Desde que se diera a conocer en la Galería Dalmau de Barcelona en junio de 1927, el Lorca dibujante no había vuelto a hacer acto de presencia pública. Pero ahora, en vísperas de la primera salida de La Barraca, se le ofrece la ocasión de dar una pequeña muestra de su obra gráfica reciente. Se trata de una exposición de «Arte Nuevo» en el Ateneo Popular de Huelva —celebrada entre el 26 de junio y el 3 de julio de 1932—, en la cual, al lado del poeta, están su gran amigo José Caballero (onubense de nacimiento), José de la Puente, el escultor cubano «Pablo» (Porras Gener) y Carlos Fernández Valdemoro, quien será después, en México —bajo el nombre de Pepe Alameda—, el crítico taurino más famoso del país y autor de unas vívidas memorias.[56]
De la mano de José Caballero llegan ocho dibujos del poeta, con títulos atrayentes: «La luna de los seminaristas», «Asesinato en New York», «Bailarina española», «Deseos de las ciudades», «San Cristóbal», «Orfeo», «Muerte de Santa Rodegunda» y «Parque».
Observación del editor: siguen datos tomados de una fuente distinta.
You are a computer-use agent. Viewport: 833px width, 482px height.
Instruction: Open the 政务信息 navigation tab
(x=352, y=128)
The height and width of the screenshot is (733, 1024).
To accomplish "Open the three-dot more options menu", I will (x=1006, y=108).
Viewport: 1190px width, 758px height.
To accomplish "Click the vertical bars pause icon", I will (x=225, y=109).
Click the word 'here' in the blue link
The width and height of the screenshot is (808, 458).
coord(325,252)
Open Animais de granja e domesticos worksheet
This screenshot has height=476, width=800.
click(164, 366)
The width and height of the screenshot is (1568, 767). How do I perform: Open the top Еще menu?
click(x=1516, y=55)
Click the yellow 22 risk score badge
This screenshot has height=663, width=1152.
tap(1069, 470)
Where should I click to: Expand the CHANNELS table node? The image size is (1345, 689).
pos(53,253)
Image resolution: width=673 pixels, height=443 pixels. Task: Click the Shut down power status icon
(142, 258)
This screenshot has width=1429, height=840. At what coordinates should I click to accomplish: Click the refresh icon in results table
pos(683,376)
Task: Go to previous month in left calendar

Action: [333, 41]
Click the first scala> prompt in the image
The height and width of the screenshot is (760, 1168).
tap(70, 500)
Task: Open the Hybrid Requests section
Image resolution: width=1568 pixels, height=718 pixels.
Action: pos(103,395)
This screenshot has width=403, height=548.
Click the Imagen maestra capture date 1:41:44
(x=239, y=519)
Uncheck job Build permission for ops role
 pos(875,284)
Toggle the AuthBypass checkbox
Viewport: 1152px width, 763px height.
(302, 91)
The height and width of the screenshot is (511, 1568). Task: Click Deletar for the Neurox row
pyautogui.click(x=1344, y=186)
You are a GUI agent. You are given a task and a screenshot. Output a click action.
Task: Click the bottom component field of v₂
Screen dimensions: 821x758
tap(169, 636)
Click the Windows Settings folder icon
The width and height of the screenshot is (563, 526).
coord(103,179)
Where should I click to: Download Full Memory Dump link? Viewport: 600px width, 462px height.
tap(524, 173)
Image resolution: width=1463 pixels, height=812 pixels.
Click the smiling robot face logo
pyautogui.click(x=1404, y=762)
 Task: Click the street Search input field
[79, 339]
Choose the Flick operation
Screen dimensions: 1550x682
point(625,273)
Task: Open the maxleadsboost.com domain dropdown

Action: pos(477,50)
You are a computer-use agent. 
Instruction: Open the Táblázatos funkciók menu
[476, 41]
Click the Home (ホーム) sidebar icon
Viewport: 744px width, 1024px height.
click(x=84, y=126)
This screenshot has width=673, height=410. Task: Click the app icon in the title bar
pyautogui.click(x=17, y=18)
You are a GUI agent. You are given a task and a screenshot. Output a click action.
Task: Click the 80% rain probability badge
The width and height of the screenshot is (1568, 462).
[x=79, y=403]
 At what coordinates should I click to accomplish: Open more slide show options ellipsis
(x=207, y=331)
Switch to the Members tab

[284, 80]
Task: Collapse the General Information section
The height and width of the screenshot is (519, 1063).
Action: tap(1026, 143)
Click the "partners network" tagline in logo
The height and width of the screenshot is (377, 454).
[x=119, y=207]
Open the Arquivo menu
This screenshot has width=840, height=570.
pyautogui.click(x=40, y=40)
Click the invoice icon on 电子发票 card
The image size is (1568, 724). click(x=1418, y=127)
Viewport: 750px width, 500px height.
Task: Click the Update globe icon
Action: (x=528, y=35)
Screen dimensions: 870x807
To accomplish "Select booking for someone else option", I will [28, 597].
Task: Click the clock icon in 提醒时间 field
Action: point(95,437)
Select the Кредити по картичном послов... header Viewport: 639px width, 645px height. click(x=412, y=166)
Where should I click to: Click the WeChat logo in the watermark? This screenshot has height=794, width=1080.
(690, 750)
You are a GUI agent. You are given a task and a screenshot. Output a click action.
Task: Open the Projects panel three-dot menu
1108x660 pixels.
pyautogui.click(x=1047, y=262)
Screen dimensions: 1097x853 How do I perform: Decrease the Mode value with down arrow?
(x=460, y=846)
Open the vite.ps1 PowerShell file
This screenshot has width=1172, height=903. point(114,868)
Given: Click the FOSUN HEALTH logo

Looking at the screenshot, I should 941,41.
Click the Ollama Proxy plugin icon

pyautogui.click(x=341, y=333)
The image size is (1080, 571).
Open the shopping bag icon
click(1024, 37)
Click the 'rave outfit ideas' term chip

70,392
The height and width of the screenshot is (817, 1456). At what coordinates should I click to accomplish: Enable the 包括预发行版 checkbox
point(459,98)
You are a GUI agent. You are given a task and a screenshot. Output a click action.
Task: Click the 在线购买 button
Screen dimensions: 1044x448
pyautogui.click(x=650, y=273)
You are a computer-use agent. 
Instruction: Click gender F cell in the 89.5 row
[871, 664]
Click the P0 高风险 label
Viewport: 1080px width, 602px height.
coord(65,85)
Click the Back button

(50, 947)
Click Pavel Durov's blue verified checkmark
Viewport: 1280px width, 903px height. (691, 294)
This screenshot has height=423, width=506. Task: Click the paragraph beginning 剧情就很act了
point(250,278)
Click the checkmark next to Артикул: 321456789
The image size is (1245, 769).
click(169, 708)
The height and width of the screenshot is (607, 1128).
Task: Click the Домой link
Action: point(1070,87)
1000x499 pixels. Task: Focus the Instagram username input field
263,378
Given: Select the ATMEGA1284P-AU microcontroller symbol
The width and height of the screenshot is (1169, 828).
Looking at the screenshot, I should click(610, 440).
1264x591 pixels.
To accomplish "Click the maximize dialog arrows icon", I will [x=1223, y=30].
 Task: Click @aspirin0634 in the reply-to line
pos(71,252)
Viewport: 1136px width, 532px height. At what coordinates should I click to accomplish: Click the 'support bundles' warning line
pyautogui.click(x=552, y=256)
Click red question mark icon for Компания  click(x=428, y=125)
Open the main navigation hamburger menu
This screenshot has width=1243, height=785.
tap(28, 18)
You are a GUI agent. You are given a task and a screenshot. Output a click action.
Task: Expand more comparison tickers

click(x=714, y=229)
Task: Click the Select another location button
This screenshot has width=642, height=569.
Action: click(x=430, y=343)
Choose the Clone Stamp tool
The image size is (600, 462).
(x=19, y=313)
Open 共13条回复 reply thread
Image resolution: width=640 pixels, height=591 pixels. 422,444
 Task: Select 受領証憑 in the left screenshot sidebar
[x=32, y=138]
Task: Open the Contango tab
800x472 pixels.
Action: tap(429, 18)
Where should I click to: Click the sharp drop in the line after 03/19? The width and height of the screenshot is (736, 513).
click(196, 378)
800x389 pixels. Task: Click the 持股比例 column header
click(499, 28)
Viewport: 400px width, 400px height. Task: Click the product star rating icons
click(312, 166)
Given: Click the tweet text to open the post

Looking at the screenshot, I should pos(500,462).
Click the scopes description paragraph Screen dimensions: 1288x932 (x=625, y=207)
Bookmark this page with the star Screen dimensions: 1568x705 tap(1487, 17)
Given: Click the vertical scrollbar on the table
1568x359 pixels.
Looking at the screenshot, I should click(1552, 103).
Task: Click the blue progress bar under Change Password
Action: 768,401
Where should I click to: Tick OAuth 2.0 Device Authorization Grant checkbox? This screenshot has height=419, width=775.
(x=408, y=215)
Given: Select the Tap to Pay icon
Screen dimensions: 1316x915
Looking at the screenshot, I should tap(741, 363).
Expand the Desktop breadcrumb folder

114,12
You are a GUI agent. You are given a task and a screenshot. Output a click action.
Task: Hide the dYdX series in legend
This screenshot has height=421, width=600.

De los ocho, el paradero de cuatro —«La luna de los seminaristas», «Asesinato en Nueva York», «Deseos de las ciudades» y «Orfeo»— se desconoce.[57] Probablemente el dibujo lorquiano que más llamó la atención de los que visitaron la exposición fue «Muerte de Santa Rodegunda», fechado en Nueva York en 1929 y que ya se ha comentado en relación con Viaje a la luna, su guión cinematográfico.*
* Véase p. 705.
En Huelva muy pocos podían sospechar que se trataba de una representación, por cierto escalofriante, del propio poeta, a quien probablemente tampoco habría reconocido nadie en la minúscula figura transportada por san Cristóbal en el dibujo así titulado.[58]
La exposición, a la que no puede acudir Lorca —y que será la última en la que participe—, provoca la ira de algunos críticos de arte locales, ante cuyos comentarios los expositores reaccionan airadamente, publicándose en la prensa un intercambio de hostilidades.[59] En Madrid, José Caballero le dará cuenta a Federico de la incomprensión del público de Huelva, y la efemérides será motivo de una breve carta de Lorca a su viejo amigo Adriano del Valle, el poeta sevillano que fue uno de los primeros, allá por 1918, en intuir el brillante futuro literario del joven autor de Impresiones y paisajes. El «cierto jaleo» producido en Huelva por la exposición le divierte a Federico, que transmite a Del Valle la petición de los otros expositores de que escriba algo sobre la muestra, encargo que no sabemos si cumplió.[60]